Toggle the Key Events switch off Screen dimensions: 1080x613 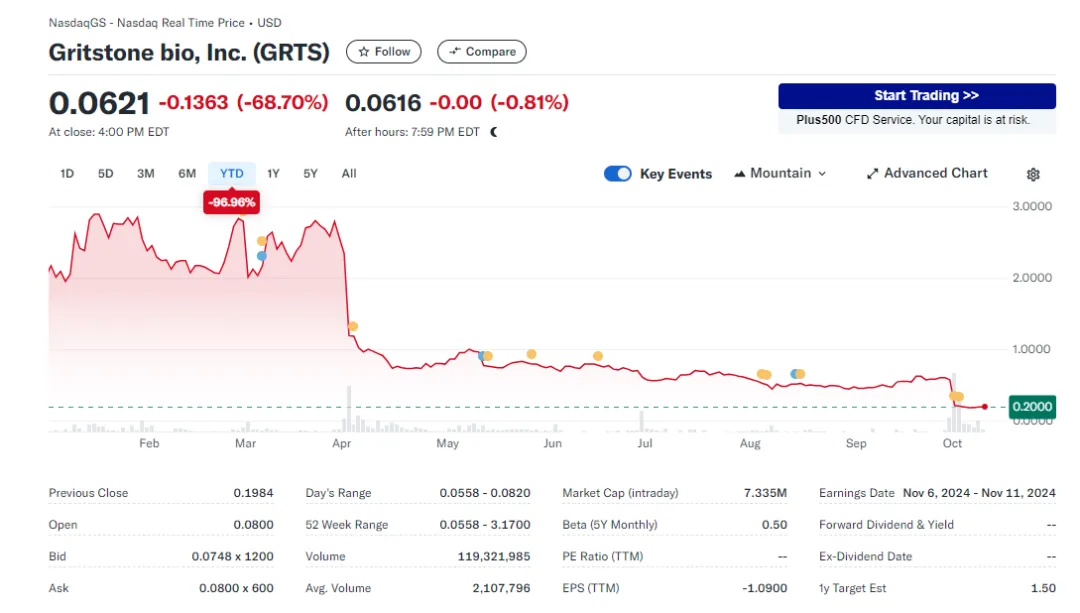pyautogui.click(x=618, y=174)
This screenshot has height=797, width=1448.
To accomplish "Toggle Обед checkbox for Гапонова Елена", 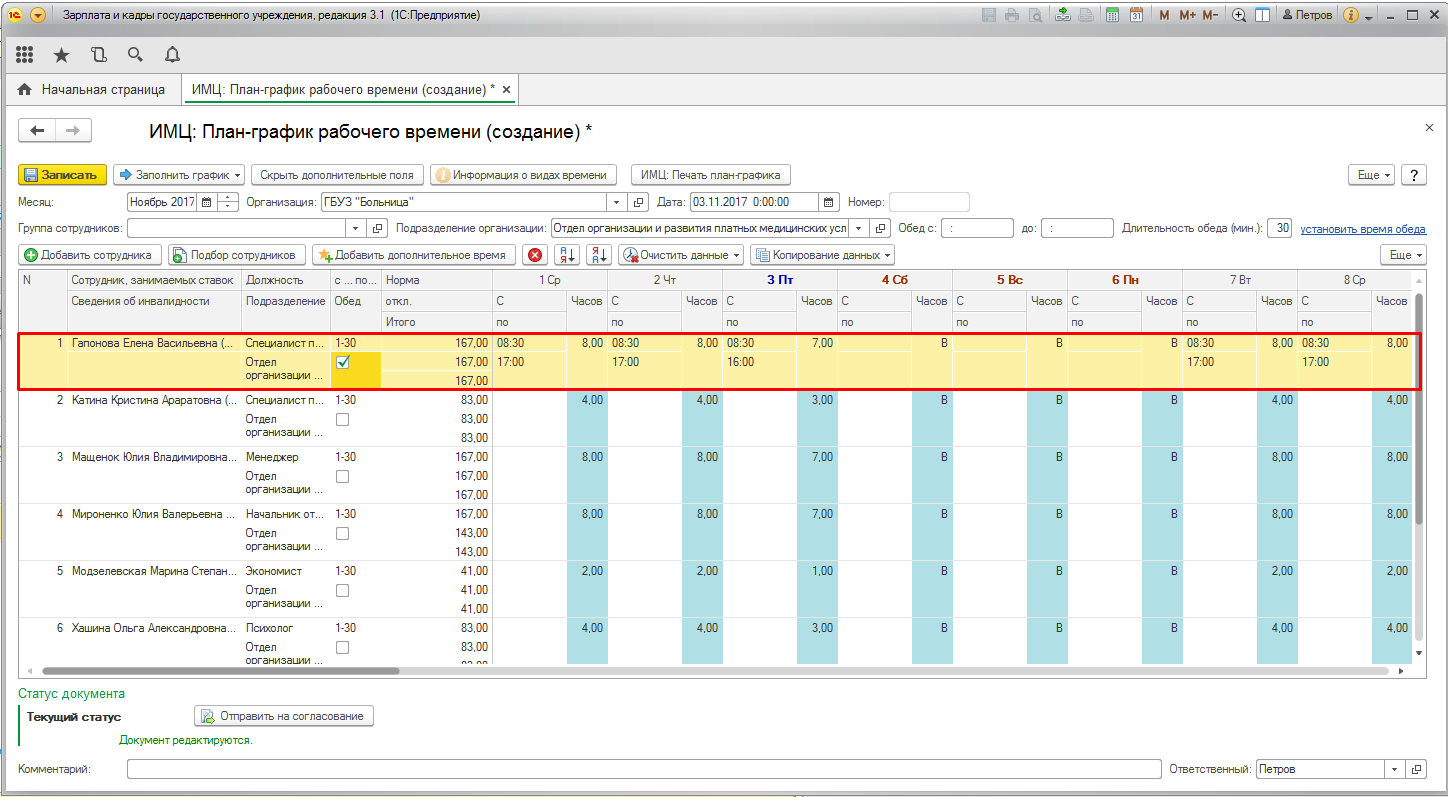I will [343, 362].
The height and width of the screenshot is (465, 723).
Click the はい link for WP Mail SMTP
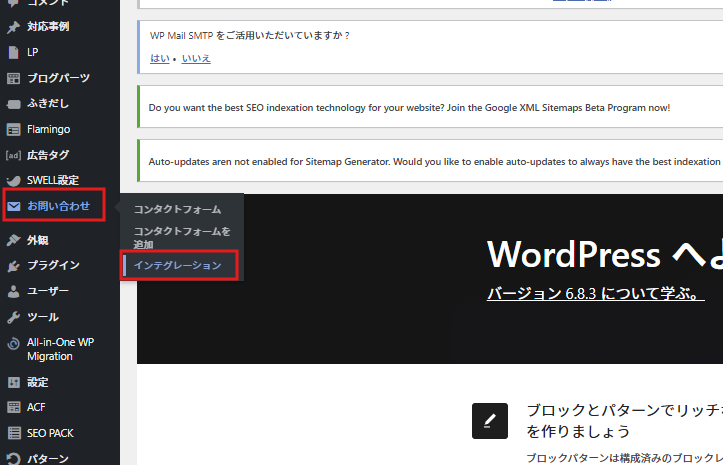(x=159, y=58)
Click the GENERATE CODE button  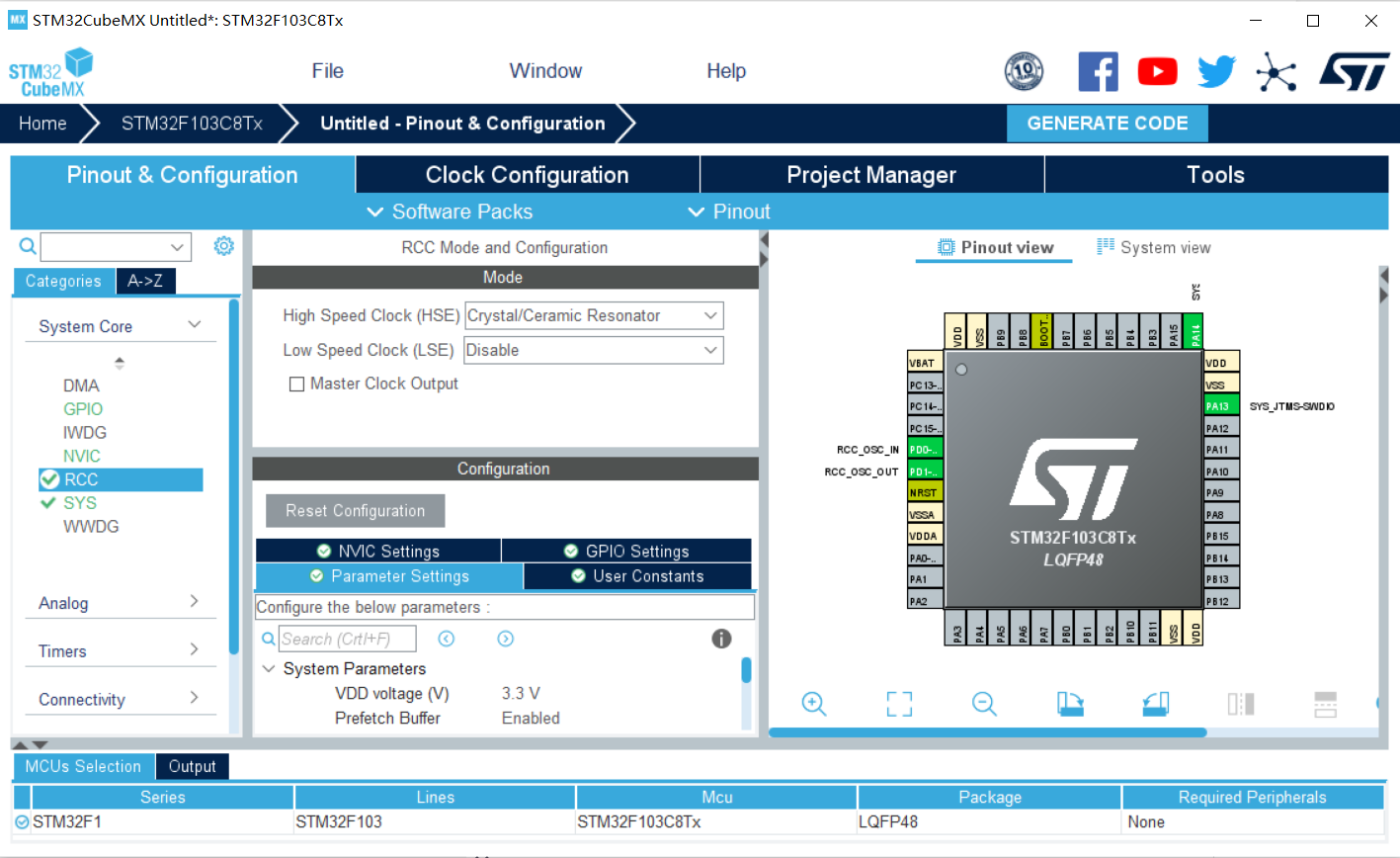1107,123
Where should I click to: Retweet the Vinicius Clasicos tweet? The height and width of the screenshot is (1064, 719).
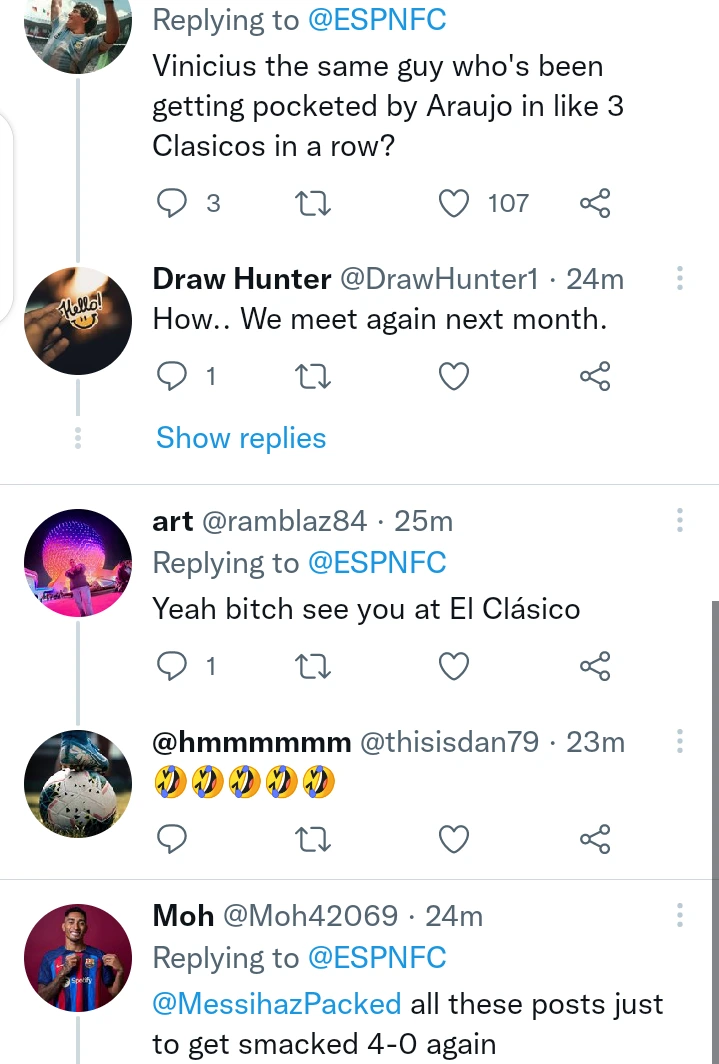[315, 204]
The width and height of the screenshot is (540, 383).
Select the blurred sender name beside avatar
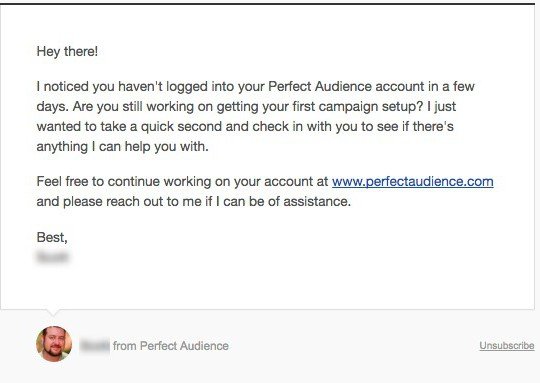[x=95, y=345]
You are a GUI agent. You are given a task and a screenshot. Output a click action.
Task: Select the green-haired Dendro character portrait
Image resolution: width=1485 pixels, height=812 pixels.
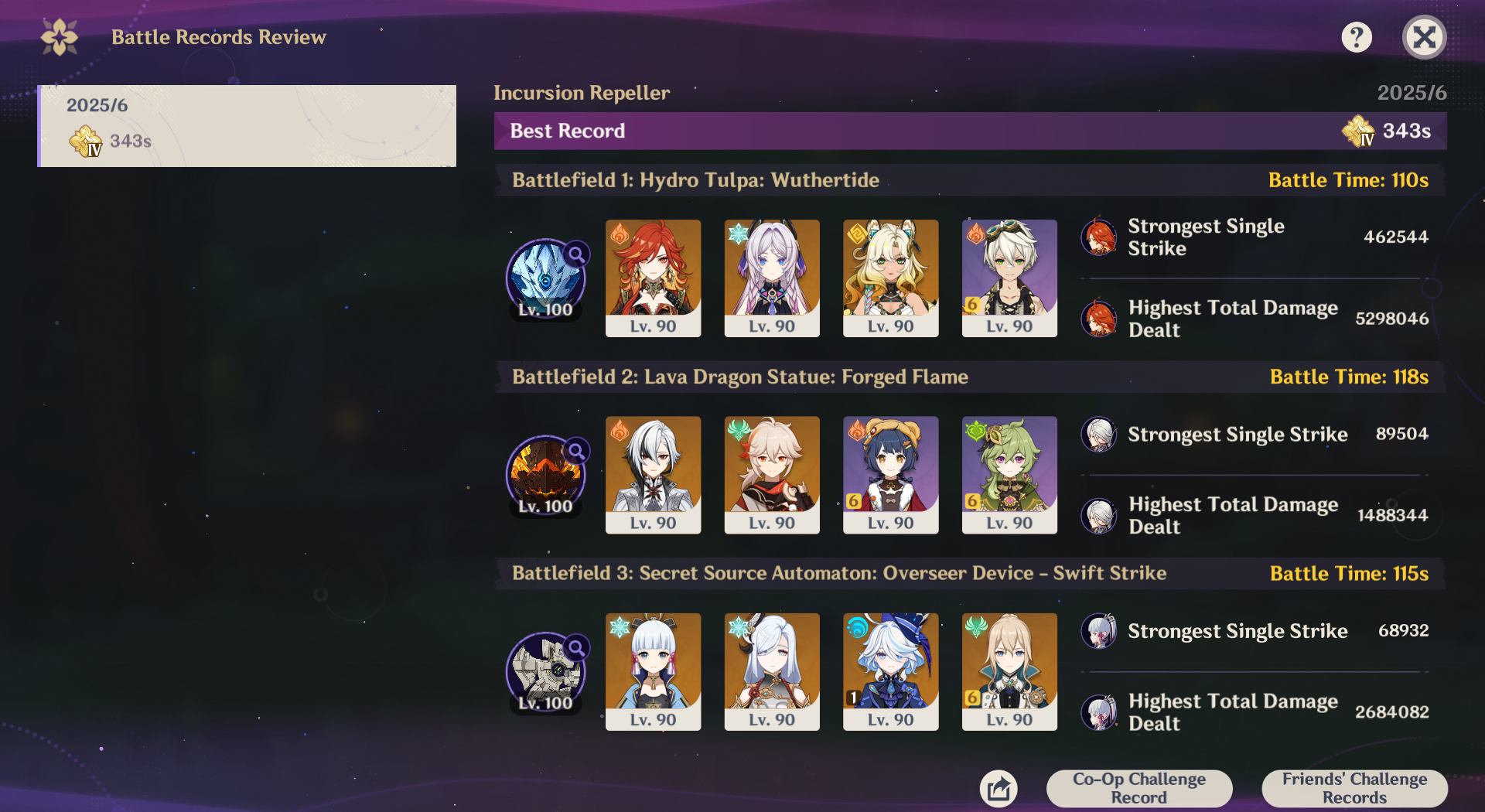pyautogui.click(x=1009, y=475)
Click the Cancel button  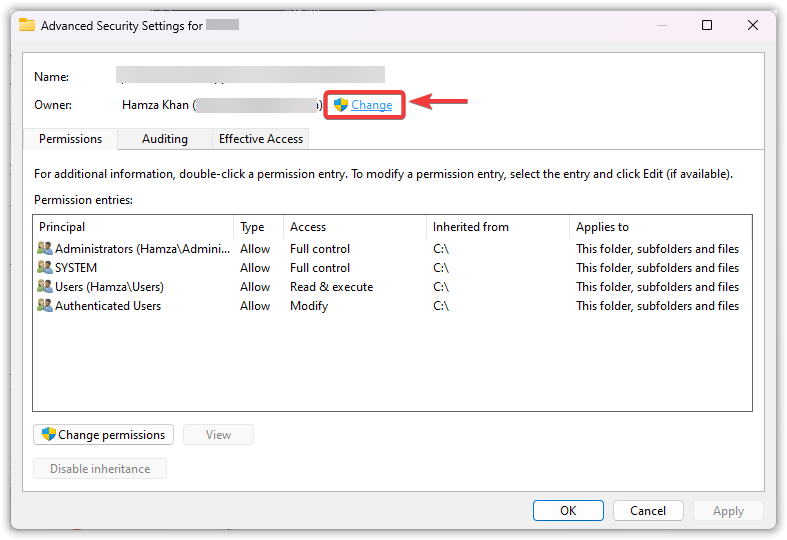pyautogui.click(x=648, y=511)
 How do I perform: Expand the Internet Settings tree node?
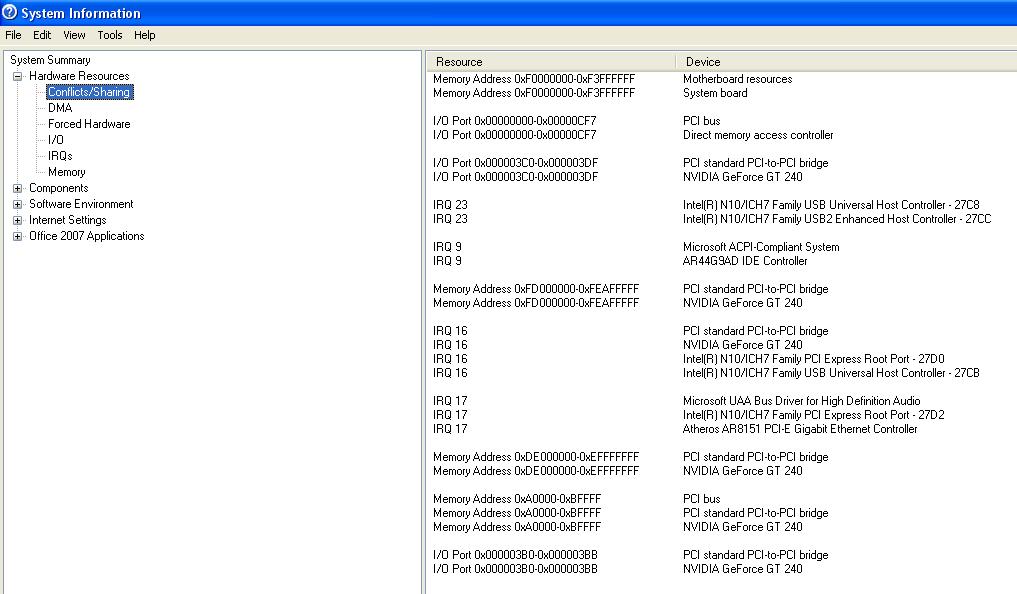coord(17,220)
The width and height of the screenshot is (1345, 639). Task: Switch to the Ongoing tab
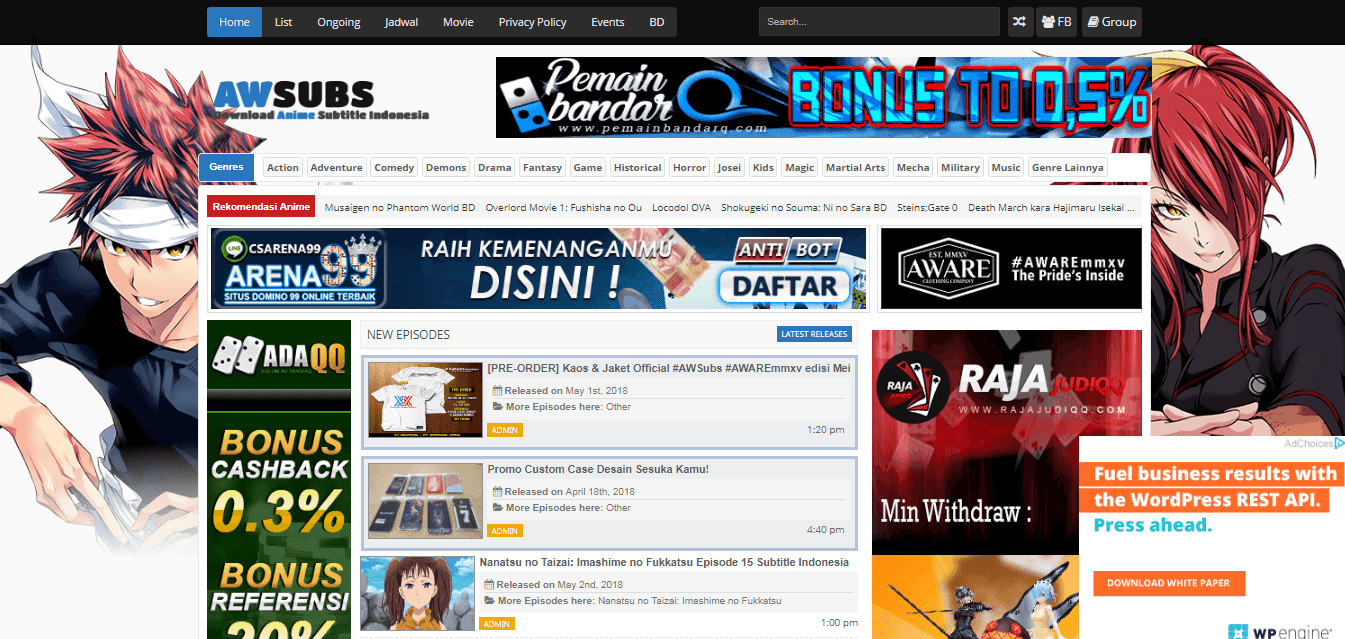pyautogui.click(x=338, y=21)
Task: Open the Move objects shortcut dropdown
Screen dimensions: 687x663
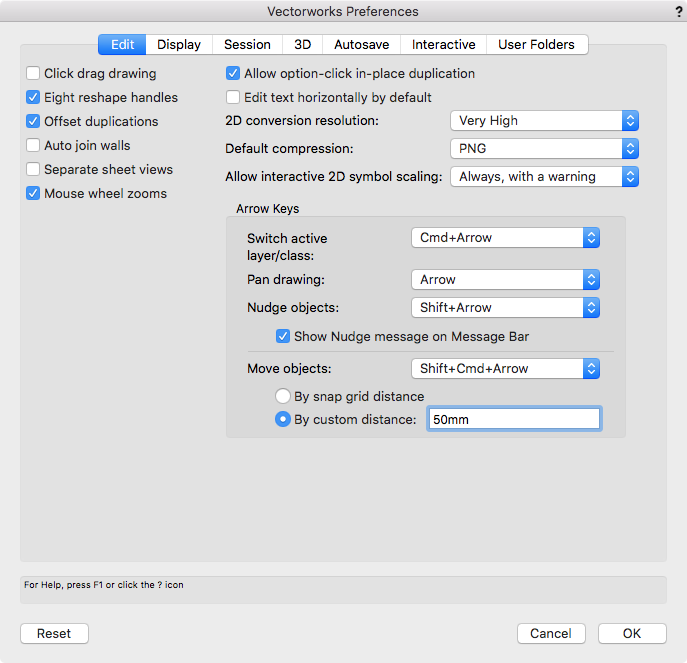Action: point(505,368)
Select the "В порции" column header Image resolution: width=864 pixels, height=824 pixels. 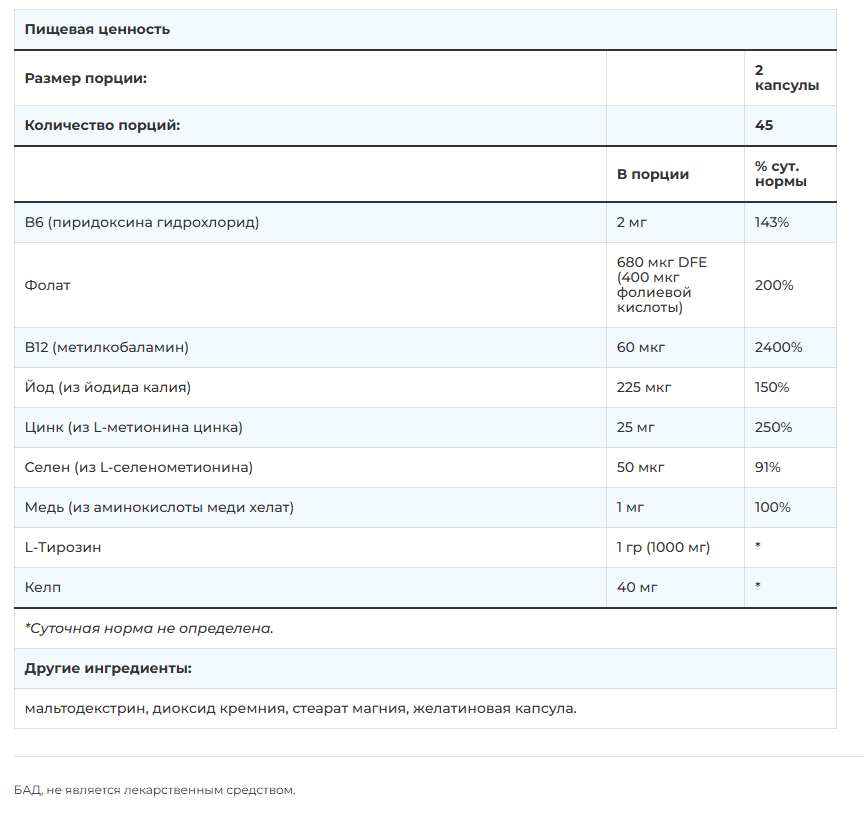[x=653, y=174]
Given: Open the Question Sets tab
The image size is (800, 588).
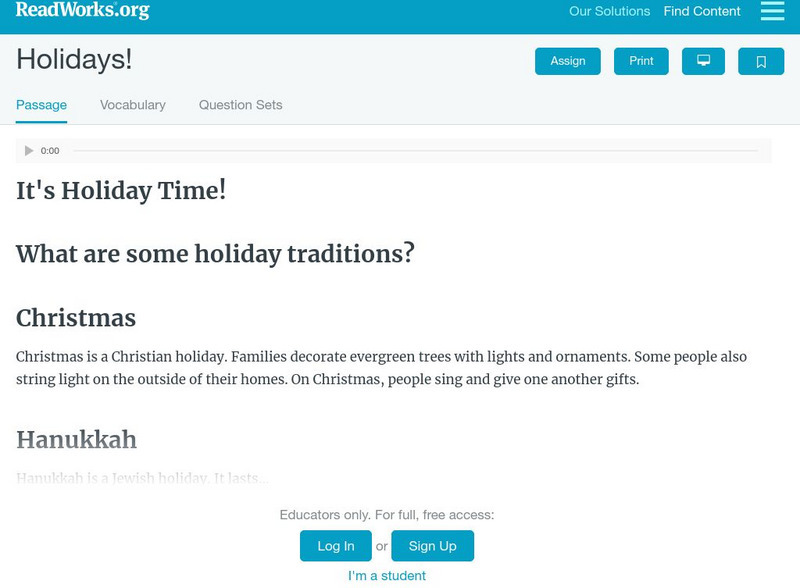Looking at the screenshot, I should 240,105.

****************

→ **Exercise requirements**:
Once a line of the records is found to contain "Open", copy it out.

→ **Answer to the problem**:
Task: Open the Move objects shortcut dropdown
Given: Open the Question Sets tab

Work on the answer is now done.